Hamming Distance on Binary Strings - Latest

Hello,

I want to do hamming distance on binary strings in elasticsearch, and I want to control the distance.
In my case, the binary strings have a length of 256 and I want everything with a hamming distance of 32 or below.

Is this possible using fuzzy searching? Looking at the docs, the fuzziness parameter for fuzzy queries only accepts values; 0, 1, 2 or AUTO.

Apparently with AUTO I can set low and high distance values, so perhaps: AUTO:0,32 would work?

Can someone confirm this? Is anyone else doing this? If so, how?

I've done some experiments, but aren't getting quite the results I expected.

I have several hashes, with varying hamming distances from my query hash, but results for the query:

{
  "query": {
    "fuzzy": {
      "hash.keyword": {
        "value": "01010011...etc...10010",
        "fuzziness": "AUTO:0,32",
        "max_expansions": 50,
        "prefix_length": 0,
        "transpositions": true
      }
    }
  }
}

only returns results where the hamming distance <= 2.

Is that expected?

Yes, that is expected. AUTO adjusts the distance based on the length of the string, but the maximum is still 2.

Thanks for the response.

Is there a reason why the limitation is 2? Is there any way to do what I want to do with elasticsearch?

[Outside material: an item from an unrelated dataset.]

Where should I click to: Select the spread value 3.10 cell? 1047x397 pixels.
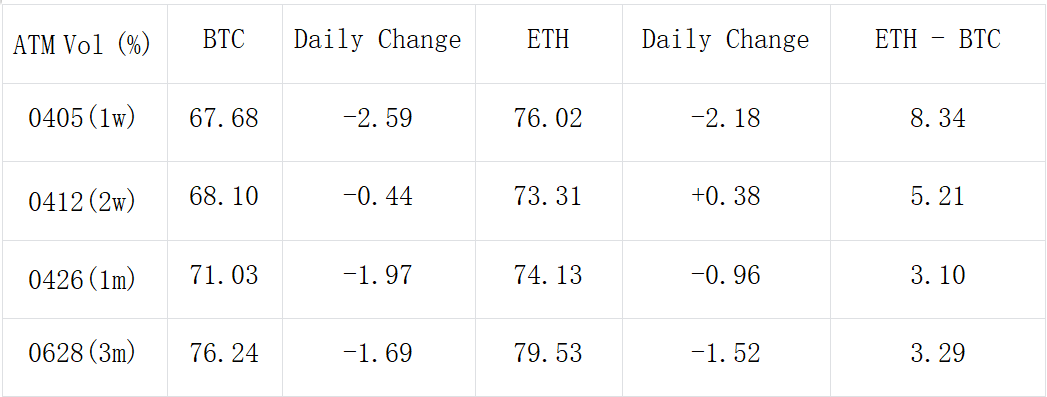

I believe the reason for capping this is performance. I do not have any suggested way to do what you want so will leave that for others.

You may be able to do it using a script query or a runtime field, but I am not sure. this would have an impact on performance though, especially at scale.

I tried various scoring scripts, but they're not in the least bit performant.

OpenSearch has a hamming distance plugin. So it looks like I'll be migrating to that. :cry:

1 Like

This topic was automatically closed 28 days after the last reply. New replies are no longer allowed.